So what I want to analyze is the basic capture-recapture problem (as described e.g. here in the manual) but with several groups, with partial or complete pooling (I’m curious to learn how to achieve both). That is, I have an initial capture M, then a second capture C of which R were also part of the initial capture. Here is how I do it for just one group:
stancode <- "
data {
int<lower=0> M;
int<lower=0> C;
int<lower=0> R;
}
parameters {
real<lower=(M + C - R)> population;
}
model {
R ~ binomial(C, M / population);
}
"
fit <- stan(model_code = stancode, data = list(
N = 4,
M = 10,
C = 21,
R = 7
))
That works just fine. It gives me:
> precis(fit)
mean sd 5.5% 94.5% n_eff Rhat4
population 41.47 17.66 25.53 71.35 1610 1
which is strangely a bit off what you’d get doing the calculation manually, which is 54, but close enough.
Okay, but say I have done this thing in several different areas. So I expect the results to be similar in the different areas but not exactly the same. I thought I could analyze this using a partially pooled model. My first question is, does that even make sense in theory? My second question is, how to achieve that in practice? I tried something like this:
stancode <- "
data {
int<lower=0> N;
int<lower=0> min_N;
real<lower=0> M[N];
int<lower=0> C[N];
int<lower=0> R[N];
}
parameters {
real<lower=min_N> population[N];
}
model {
for (i in 1:N)
R[i] ~ binomial(C[i], M[i] / population[i]);
}
"
fit <- stan(model_code = stancode, data = list(
N = 4,
M = c(10, 3, 39, 21),
C = c(21, 5, 41, 19),
R = c(7, 2, 13, 7),
min_N = min(c(21, 5, 41, 19) + c(10, 3, 39, 21) - c(7, 2, 13, 7))
))
But that doesn’t work. I get errors like:
Chain 4: Rejecting initial value:
Chain 4: Error evaluating the log probability at the initial value.

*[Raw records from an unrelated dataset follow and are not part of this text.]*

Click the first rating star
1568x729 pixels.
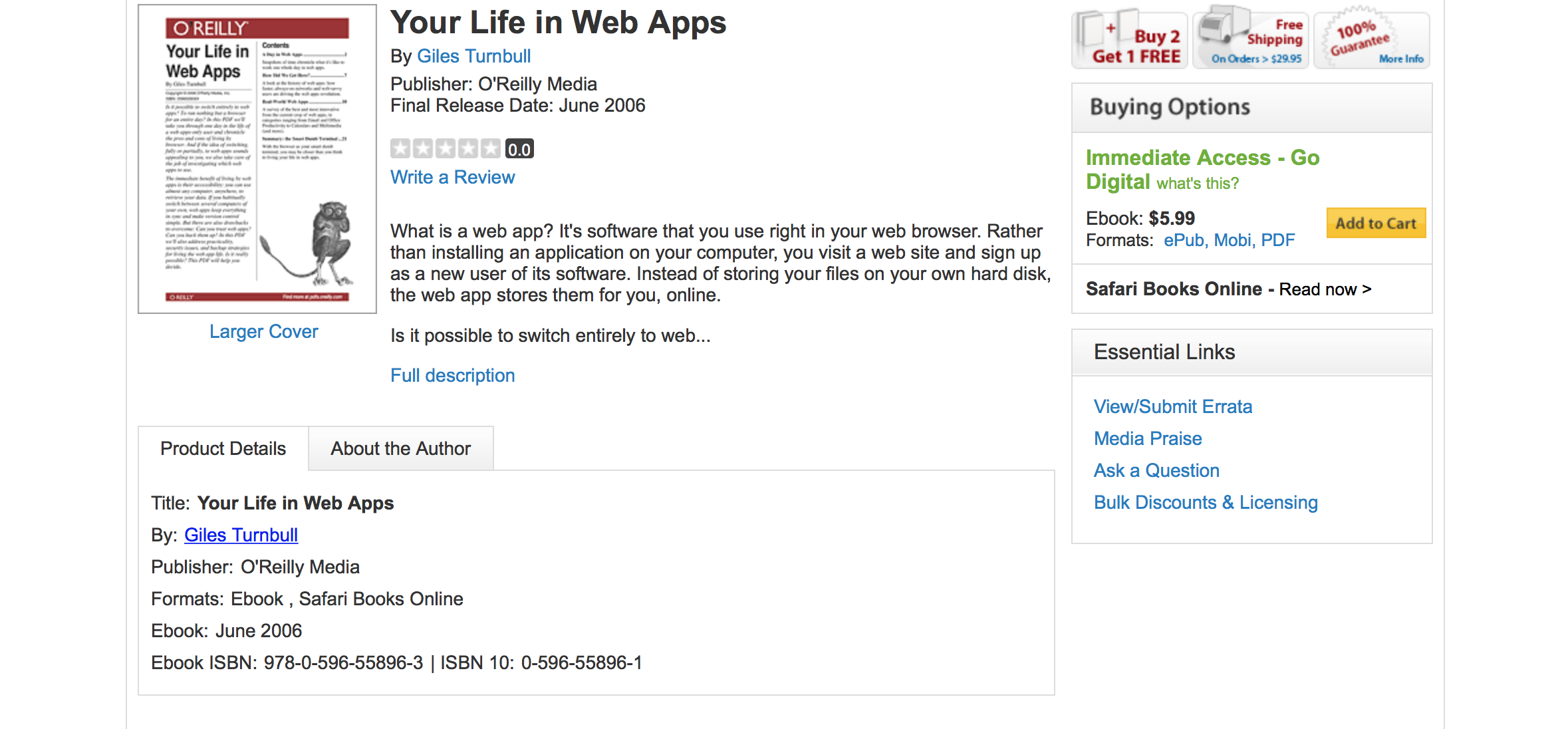(400, 148)
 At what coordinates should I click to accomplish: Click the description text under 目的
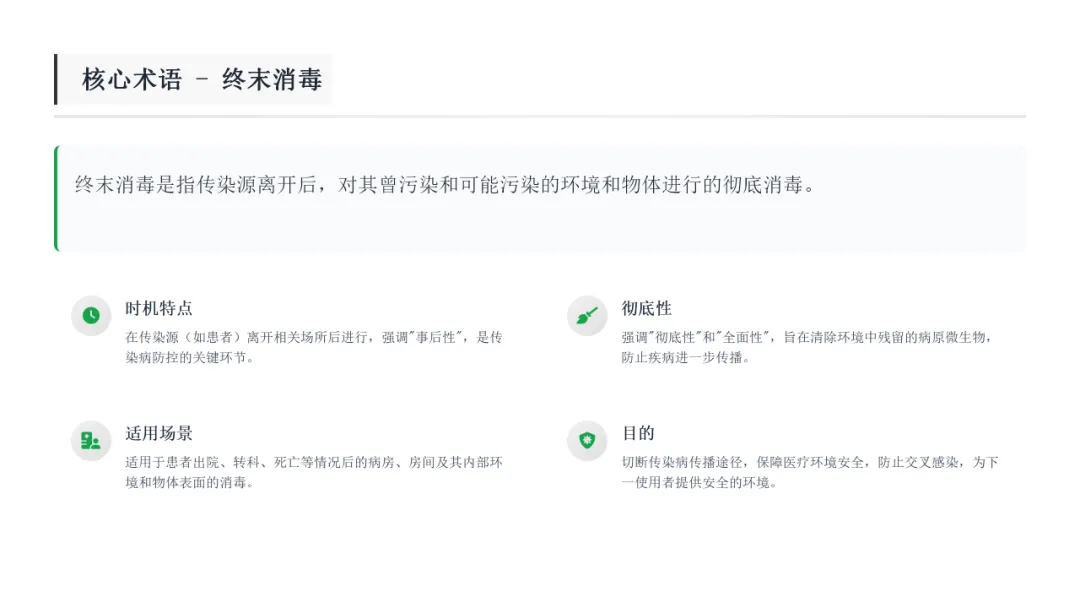(x=810, y=472)
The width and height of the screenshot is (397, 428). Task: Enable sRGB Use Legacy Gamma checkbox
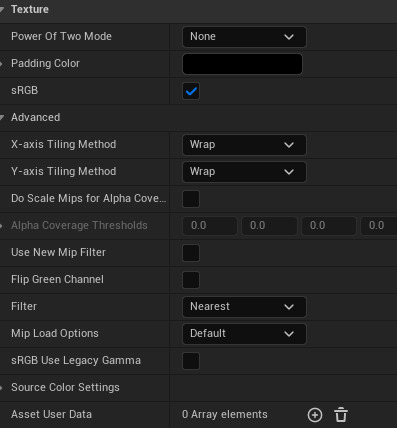[x=191, y=361]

Chain 4: Exception: binomial_lpmf: Probability parameter is 1.36141, but must be in the interval [0, 1] (in 'model140a97fce2c5e_d2d9125dd1b3093ae8989d5eb459892f' at line 14)
I think because I’m giving all the values of the array parameter population
the same minimum constraint, whereas I’d actually like to give each of these population array fields an individual lower bound.
I’ve been looking around for a way to solve this but haven’t managed to find anything related to this precise problem. So that’s why I’m here!
NB. I am a relative newbie to Stan, Bayesian analysis & statistics generally so do keep that in mind. But that of course also means that I’ll be three times as grateful for any answers I get!